• WORK INSTRUCTIONS
Format the lines of the listing between the one containing "Locate an element" and the one containing "the orange rounded", inclusive, as a JSON list of strings with one string per line and blank lines omitted. Leave the pictures out.

• DATA TO USE
........
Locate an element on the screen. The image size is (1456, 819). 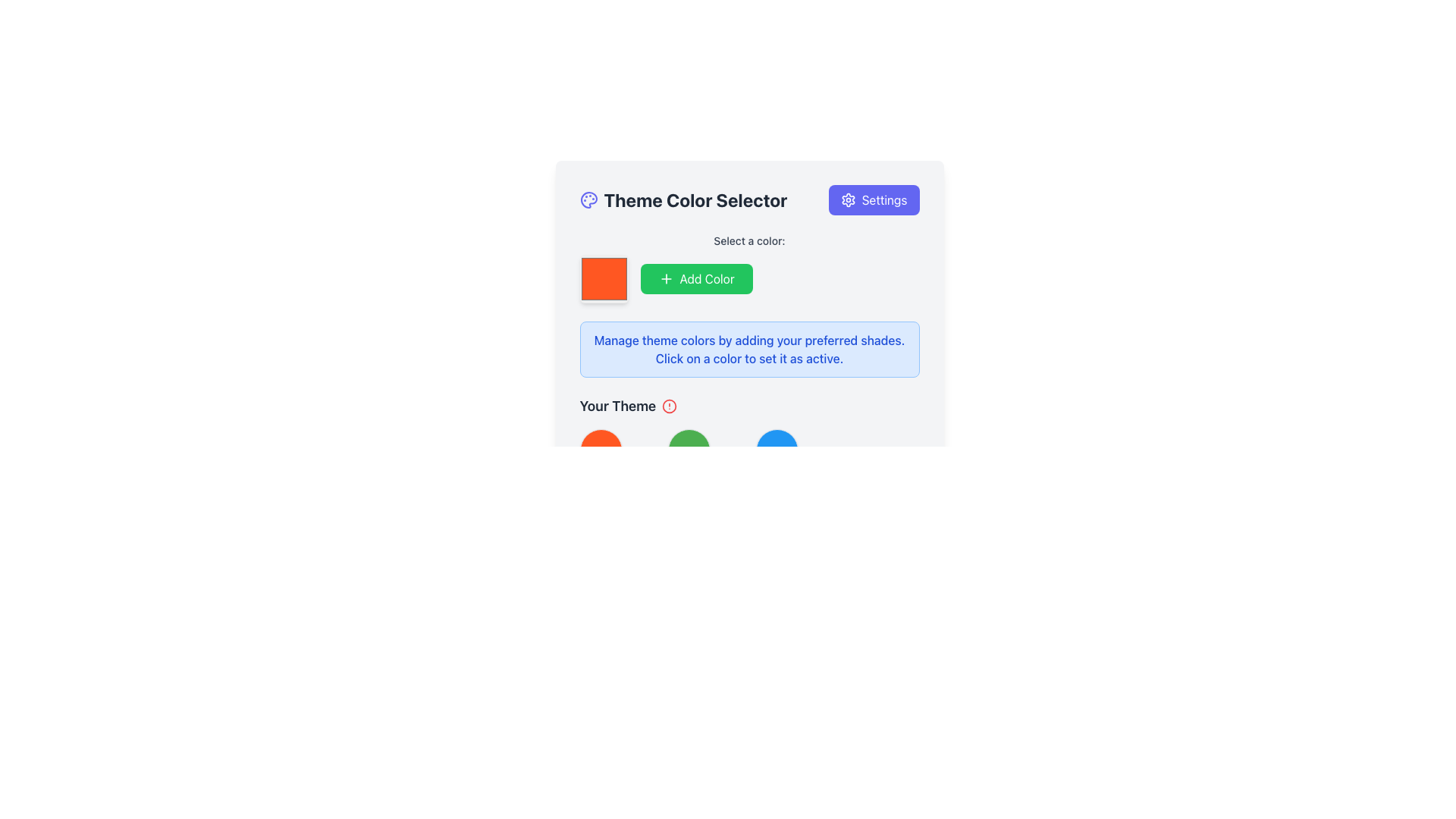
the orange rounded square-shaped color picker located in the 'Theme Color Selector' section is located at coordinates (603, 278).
........
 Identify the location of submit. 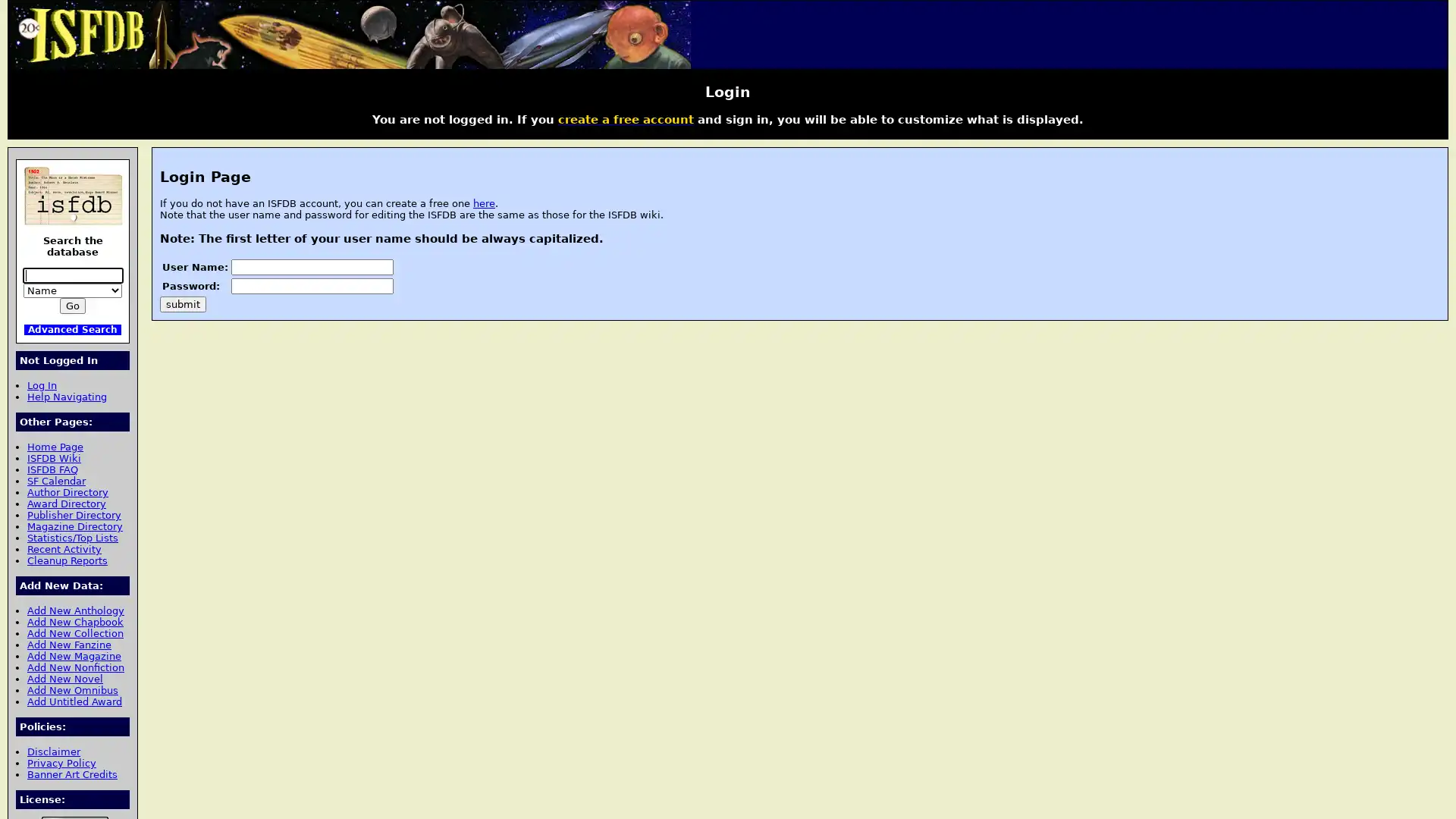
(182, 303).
........
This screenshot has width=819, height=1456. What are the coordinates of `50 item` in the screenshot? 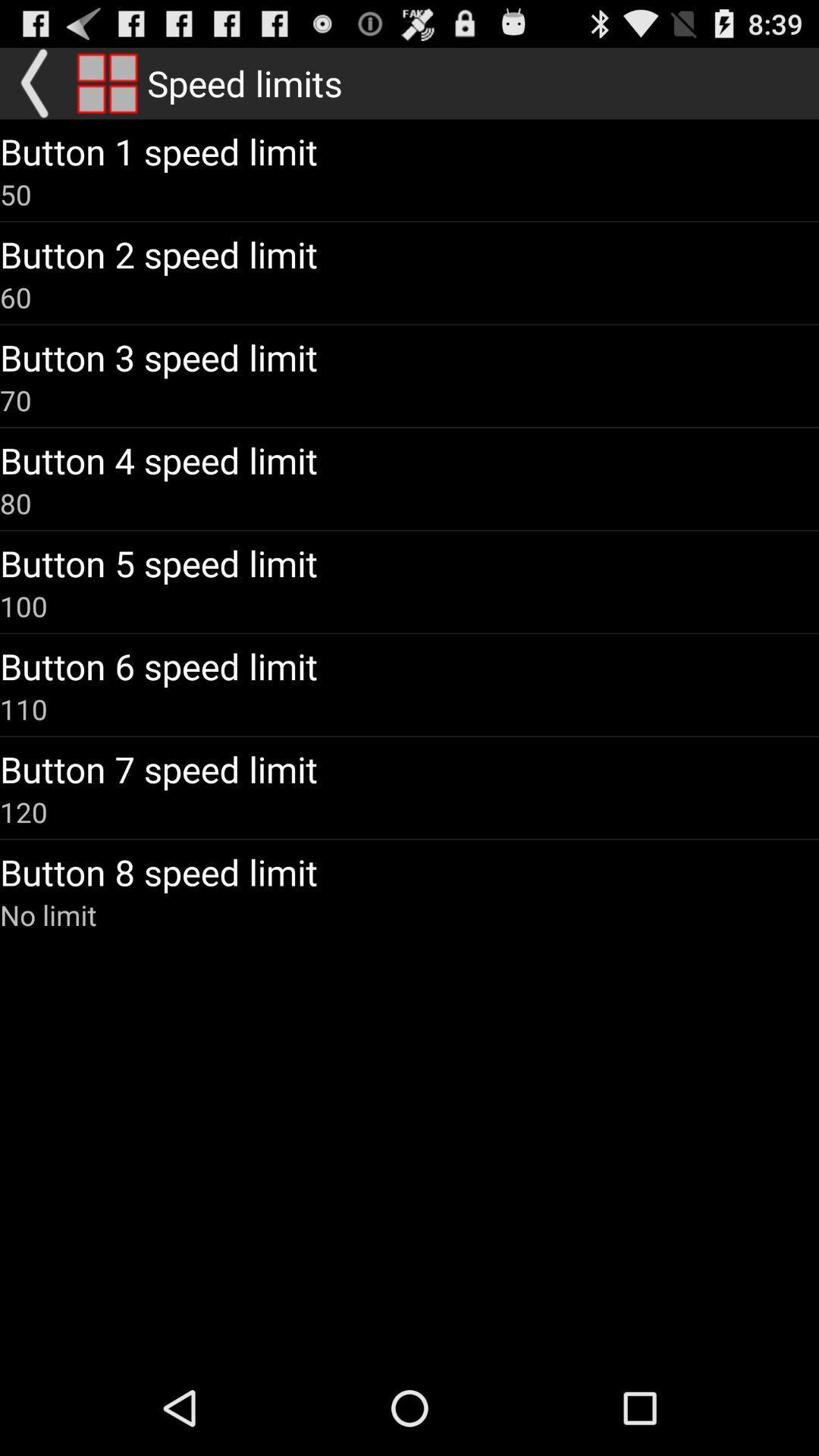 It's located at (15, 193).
........
• FINAL RESULT
[
  "Locate an element on the screen. The image size is (1456, 819). ",
  "the orange rounded square-shaped color picker located in the 'Theme Color Selector' section is located at coordinates (603, 278)."
]